— Ваше святейшество, мои горестные слова о кровавых разбойниках…
— Я слышал о них.
— С тех времен список их безбожных дел увеличился.
— Я стар и почти слеп. Но мои уши слышат, что творится не только в моем епископстве, но и в землях дальних. И слезы твоего города мне слышны. Будь я на десять лет моложе… Но и сейчас я еще… Пойдем.
Епископ неуклюже сполз с трона. Держась обеими руками за посох и почти пополам согнувшись, он направился к выходу из приемного зала. От темных стен отделились несколько фигур в монашеских одеяниях и, зажегши свечи, стали освещать ему путь. Бюргермейстер покорно последовал за ними.
— Возьми свечу и иди впереди меня, — строго велел епископ.
Тут же в руке Венцеля Марцела оказалась сальная свеча.
— Вниз. А теперь направо. Открой эти двери. Вниз, — едва слышно повторил старик, спускаясь по туннелю в сырость подземелья. Вскоре его голос стал звучать все отчетливее и увереннее:
— Когда-то… Нет, кажется, совсем недавно, этот путь я преодолевал быстрым шагом и с улыбкой на устах. Я шел совершать праведное, угодное Господу. Каждая моя мышца звенела. Кровь кипела, как у жениха на первом брачном ложе. Я спешил навстречу чувствам, что острее толченого перца. Я спешил навстречу себе самому.
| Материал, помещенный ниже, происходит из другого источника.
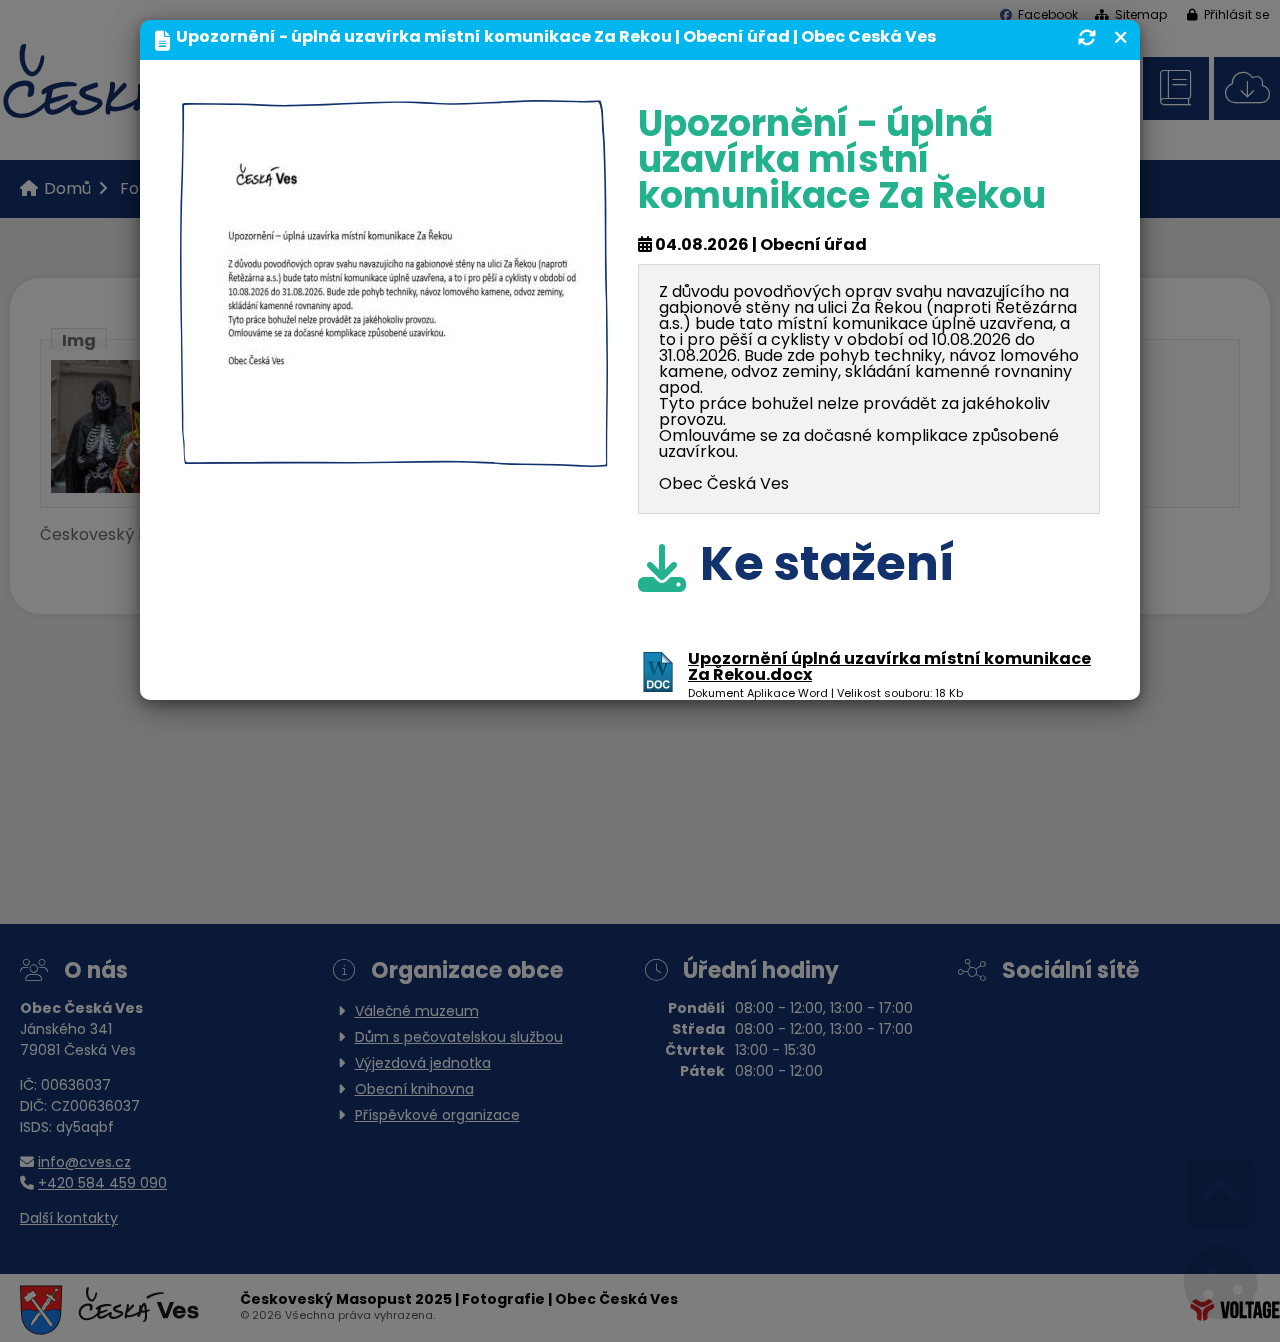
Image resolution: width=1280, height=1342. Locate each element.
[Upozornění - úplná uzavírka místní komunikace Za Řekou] (394, 451)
Но не епископу, а его прямому отражению. Или продолжению, или началу… Даже сейчас я не до конца понимаю это. Сюда, направо…
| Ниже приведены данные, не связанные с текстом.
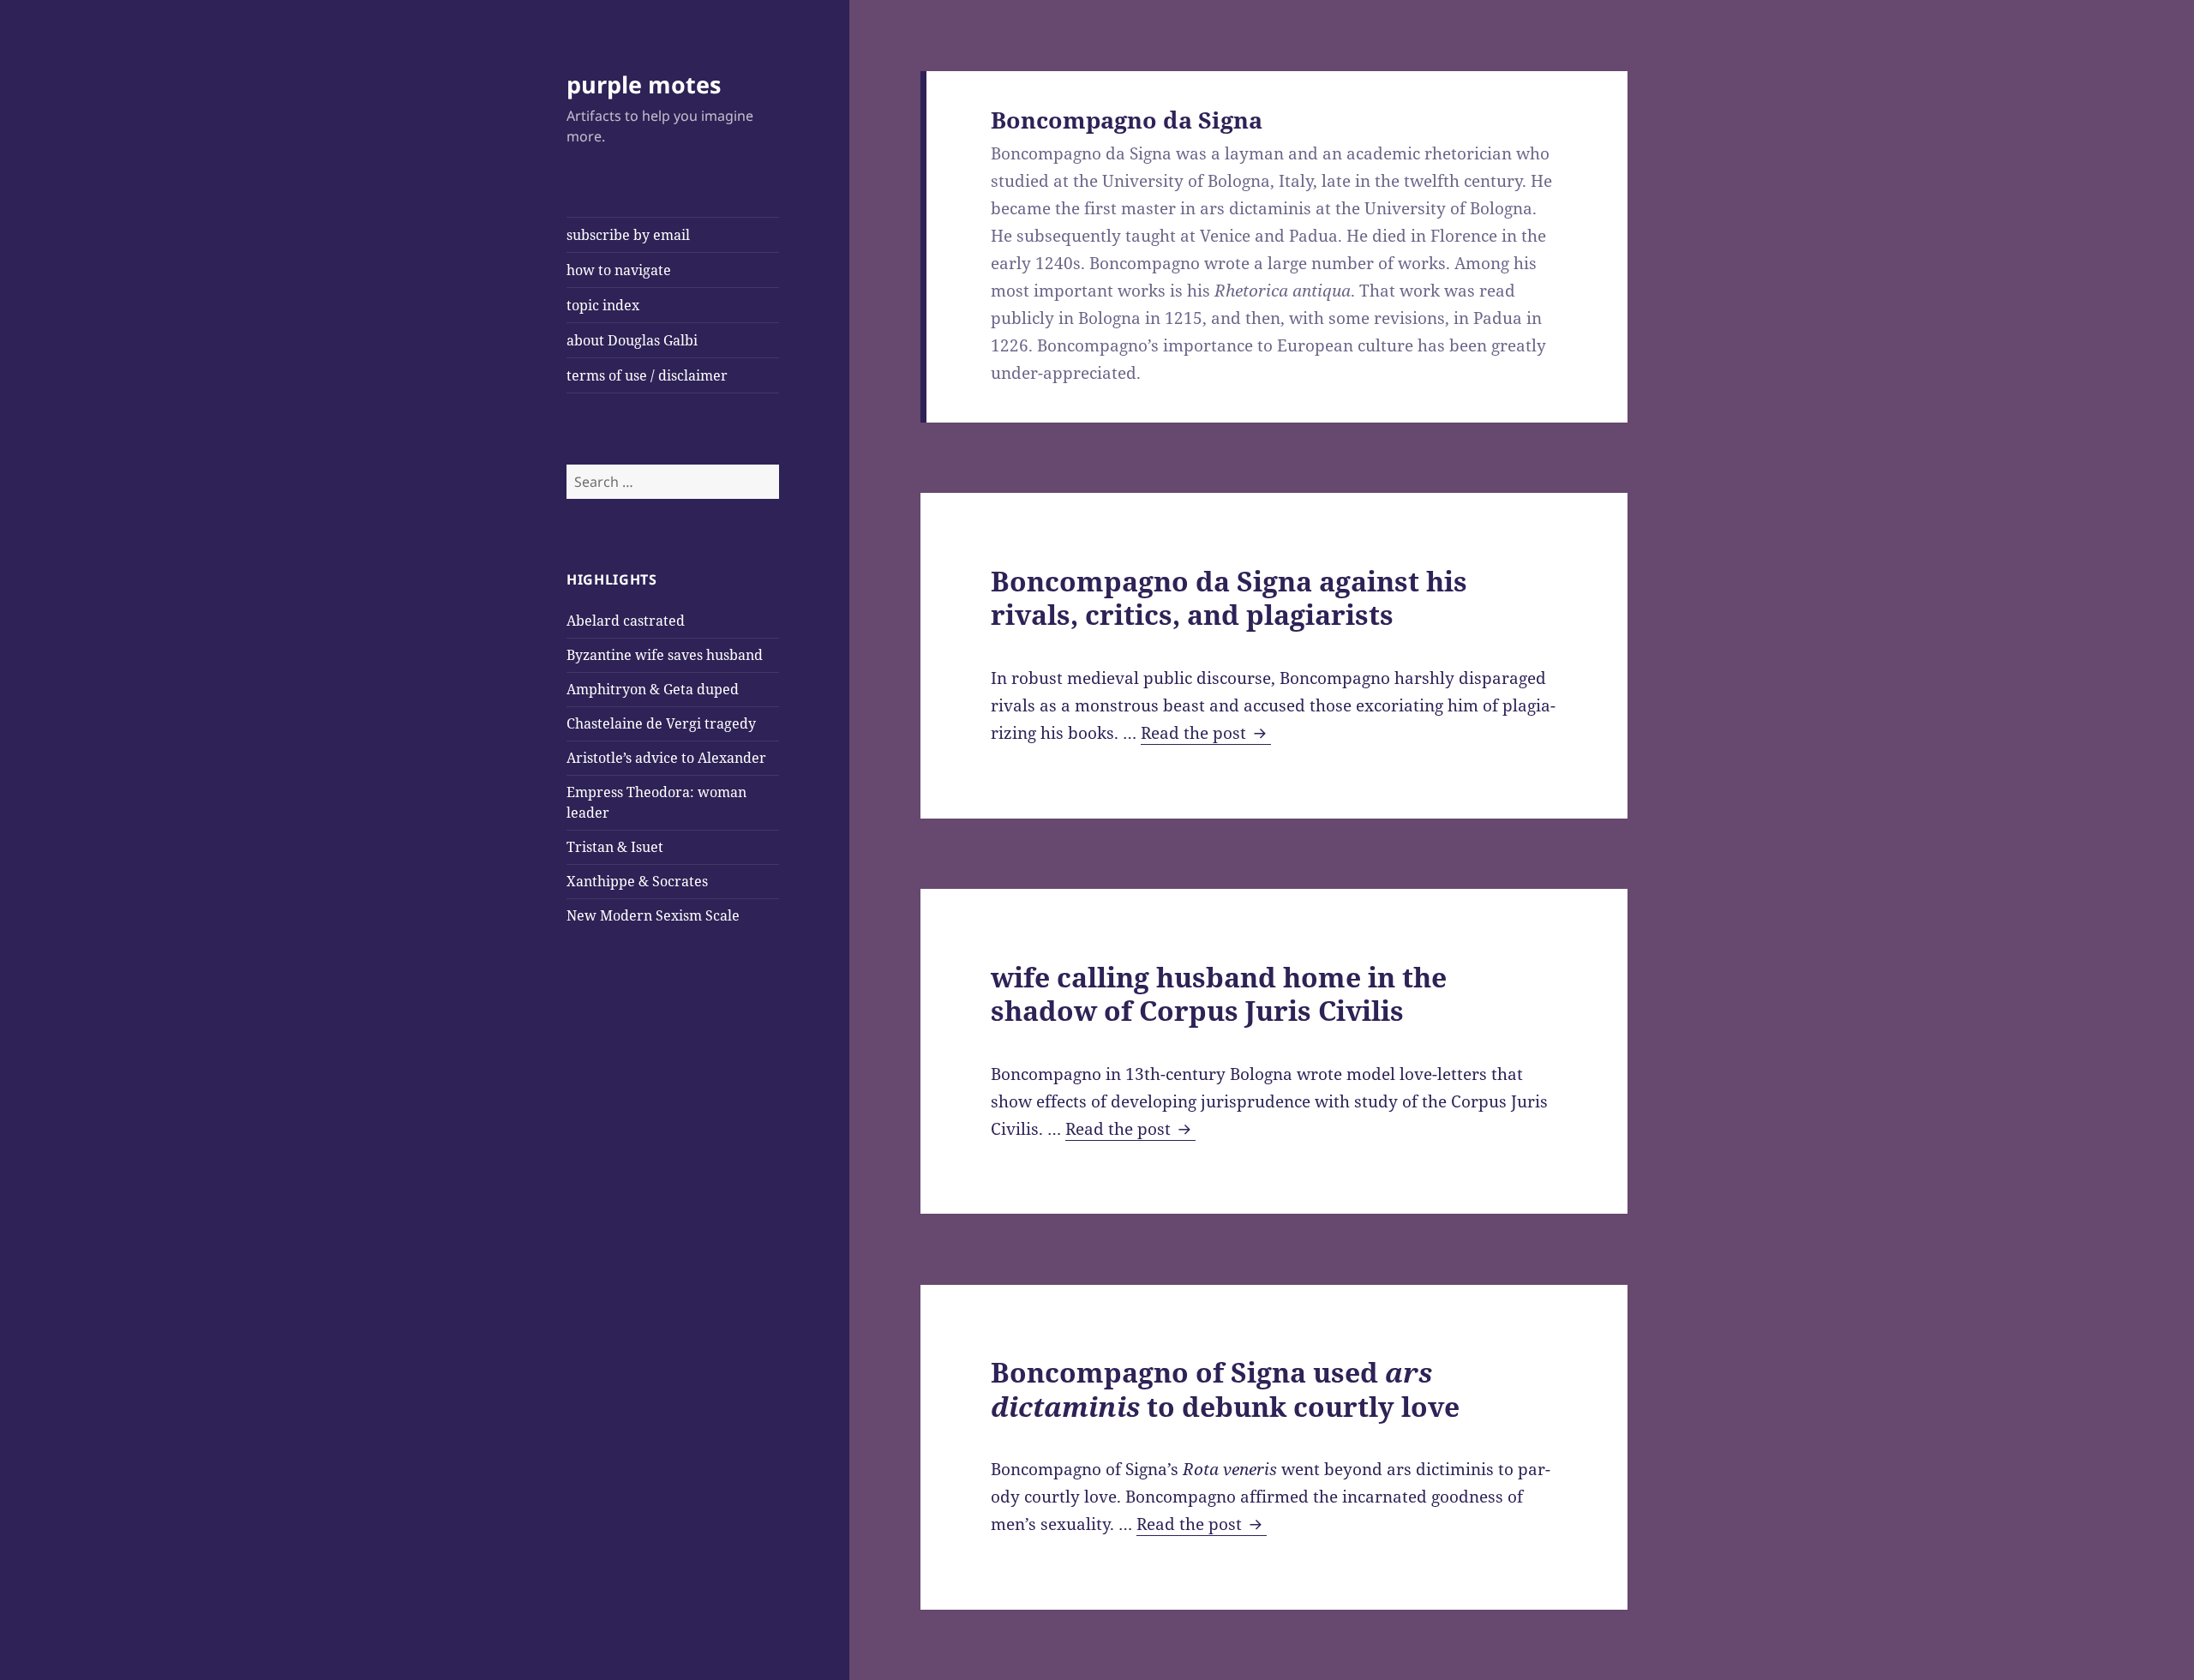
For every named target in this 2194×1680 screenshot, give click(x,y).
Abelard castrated (625, 620)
Страх холодной змеей обвил тело Венцеля Марцела и при этом, лизнув в лицо, оставил на нем ледяные капельки. Теперь с каждым шагом его вера в свою самую жуткую догадку все более крепла. В ногах появилась дрожь. Пламя свечи из ярко-красного превратилось в желто-голубое.
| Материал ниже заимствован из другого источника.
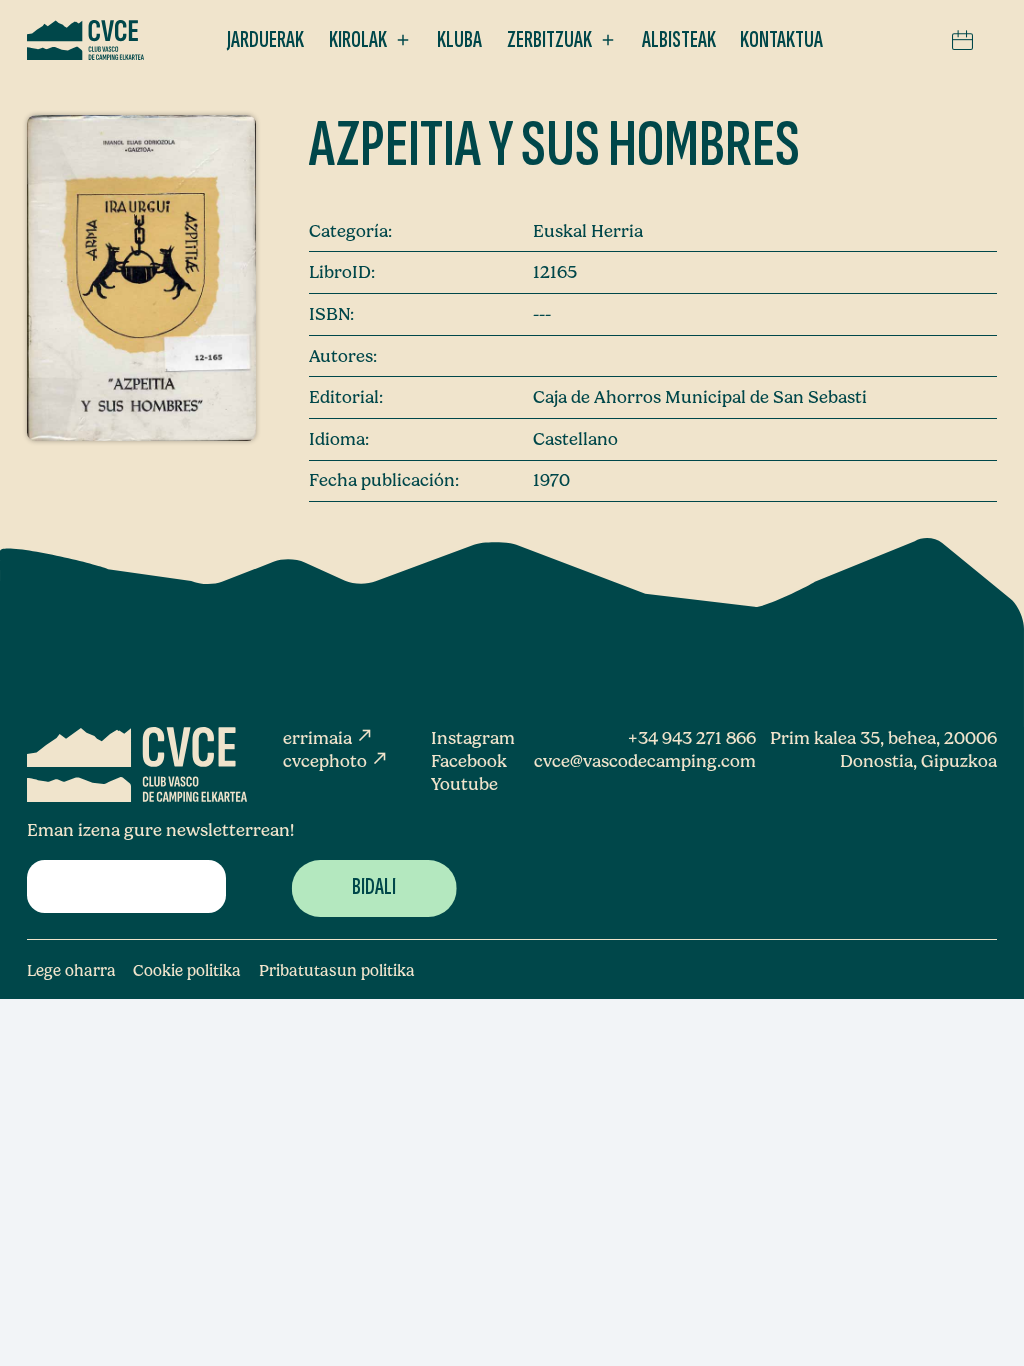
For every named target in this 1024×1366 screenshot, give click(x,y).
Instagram (473, 737)
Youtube (464, 783)
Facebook (469, 760)
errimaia (328, 737)
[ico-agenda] (962, 40)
— Да-а. Отражение и единение, — продолжил епископ и неожиданно ускорил шаг. — Утонченность, даже изысканность. Древние трагики до такого сюжета вряд ли додумались бы. Два персонажа: один — самый почетный, а другой — самый отталкивающий. Но тут-то и кроется секрет душевного состояния. Для первого более подходит признание святого Августина, когда тот говорил, что сгорает от жара, думая о своем сходстве с божественным, и содрогается от ужаса, представляя, насколько чуждым божественному он остается. Для второго все более обыденное — вера в Божье прощение, в мгновения совершения неугодного Господу. И тот, и другой одинаково отстоят и от Бога, и от народа. От Бога — из-за того, что совершили во имя власти, от народа — из-за того, что позволили совершить — будучи уверены, что поступают правильно! — для власть предержащих. И тот, и другой — символ власти. Один — яркий факел, ведущий куда ему угодно. Другой — огни жаровни, направляющие тех, кто сбился с пути, который определен властью как единственно правильный…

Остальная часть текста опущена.